Beaucoup de salariés et d’agents vont travailler la boule au ventre. Ils continuent de le faire par dévotion ou par engagement personnel. Très bien. Nous sommes dans une médecine de guerre actuellement, les troupes sont actives mais qu’en est-il de l’après ? Il faut réfléchir aux mesures de soutien psychologique à mettre en œuvre dès aujourd’hui.
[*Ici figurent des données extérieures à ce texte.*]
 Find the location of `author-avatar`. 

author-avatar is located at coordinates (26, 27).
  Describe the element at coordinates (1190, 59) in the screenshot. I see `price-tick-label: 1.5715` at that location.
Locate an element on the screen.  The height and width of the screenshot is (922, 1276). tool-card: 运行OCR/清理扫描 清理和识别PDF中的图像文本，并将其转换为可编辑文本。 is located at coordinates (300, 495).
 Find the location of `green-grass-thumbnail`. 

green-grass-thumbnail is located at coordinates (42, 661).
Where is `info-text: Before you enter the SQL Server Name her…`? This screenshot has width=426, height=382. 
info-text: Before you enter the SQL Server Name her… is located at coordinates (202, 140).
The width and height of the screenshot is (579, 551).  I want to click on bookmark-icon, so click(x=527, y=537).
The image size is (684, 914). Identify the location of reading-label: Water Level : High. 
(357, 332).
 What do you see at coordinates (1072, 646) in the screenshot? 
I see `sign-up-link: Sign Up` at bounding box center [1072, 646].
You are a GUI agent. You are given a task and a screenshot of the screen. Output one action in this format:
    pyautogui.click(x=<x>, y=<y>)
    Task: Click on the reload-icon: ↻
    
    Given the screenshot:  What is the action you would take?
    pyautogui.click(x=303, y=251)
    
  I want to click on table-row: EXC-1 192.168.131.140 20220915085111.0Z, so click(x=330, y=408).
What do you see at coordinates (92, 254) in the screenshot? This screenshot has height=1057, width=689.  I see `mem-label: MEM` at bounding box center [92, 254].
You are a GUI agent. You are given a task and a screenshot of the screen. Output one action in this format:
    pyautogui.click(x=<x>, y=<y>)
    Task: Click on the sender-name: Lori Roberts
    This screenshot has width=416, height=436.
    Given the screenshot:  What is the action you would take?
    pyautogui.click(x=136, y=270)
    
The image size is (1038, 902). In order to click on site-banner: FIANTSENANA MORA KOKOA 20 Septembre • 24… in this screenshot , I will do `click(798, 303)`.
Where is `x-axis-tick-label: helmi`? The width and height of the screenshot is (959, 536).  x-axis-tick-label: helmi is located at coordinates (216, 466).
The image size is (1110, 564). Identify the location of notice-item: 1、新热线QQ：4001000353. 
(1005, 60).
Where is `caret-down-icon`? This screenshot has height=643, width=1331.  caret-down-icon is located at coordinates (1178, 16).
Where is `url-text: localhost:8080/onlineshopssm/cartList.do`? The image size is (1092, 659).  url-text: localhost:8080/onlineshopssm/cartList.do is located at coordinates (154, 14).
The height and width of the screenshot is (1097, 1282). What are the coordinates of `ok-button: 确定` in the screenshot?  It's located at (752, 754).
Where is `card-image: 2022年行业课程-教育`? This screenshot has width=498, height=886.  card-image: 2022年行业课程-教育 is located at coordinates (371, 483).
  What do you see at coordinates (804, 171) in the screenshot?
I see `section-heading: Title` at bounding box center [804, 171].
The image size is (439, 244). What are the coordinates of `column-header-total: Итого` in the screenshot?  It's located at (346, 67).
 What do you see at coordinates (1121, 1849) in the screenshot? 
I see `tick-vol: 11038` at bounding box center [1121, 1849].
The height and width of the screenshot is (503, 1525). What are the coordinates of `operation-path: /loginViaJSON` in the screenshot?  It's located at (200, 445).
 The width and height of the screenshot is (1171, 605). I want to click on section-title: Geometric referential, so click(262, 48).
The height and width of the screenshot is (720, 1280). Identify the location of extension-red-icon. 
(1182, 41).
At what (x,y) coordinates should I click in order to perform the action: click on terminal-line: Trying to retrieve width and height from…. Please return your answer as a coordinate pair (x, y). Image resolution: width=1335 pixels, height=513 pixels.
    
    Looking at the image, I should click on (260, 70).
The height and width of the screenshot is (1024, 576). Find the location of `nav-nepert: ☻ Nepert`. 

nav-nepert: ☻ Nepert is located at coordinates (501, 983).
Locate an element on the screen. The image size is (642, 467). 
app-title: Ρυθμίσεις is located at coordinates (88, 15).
Et par la suite, il serait bon que les pouvoirs publics fassent participer les corps intermédiaires, qui sont primordiaux selon moi. Il s’agirait de réfléchir ensemble aux mesures à mettre en oeuvre dans la perspective de nouvelles pandémies. Quand on se prépare en amont, il est plus simple, au cœur de la crise, de s’employer à ce qui demande toute notre attention.

Propos recueillis par Laurent Barberon
Crédit photographique : Bernard Gouédard

Une prime pour les soignants de la fonction publique

Le ministre des Solidarités et de la Santé a annoncé, le 15 avril 2020, les mesures suivantes :

  • Dans la trentaine de départements les plus touchés par l’épidémie, le versement d’une prime de 1500 € à tous les agents travaillant à l’hôpital, quel que soit leur statut ou leur métier (interne, agent de service, infirmier, médecins…) ; 
  • Dans les autres départements, le versement d’une prime de 1500 € aux agents ayant travaillé dans les services COVID+ des 108 hôpitaux de référence, et d’une prime de 500 € aux agents des autres services ;
  • Le paiement des heures supplémentaires générées durant la crise à un taux majoré de 50 %.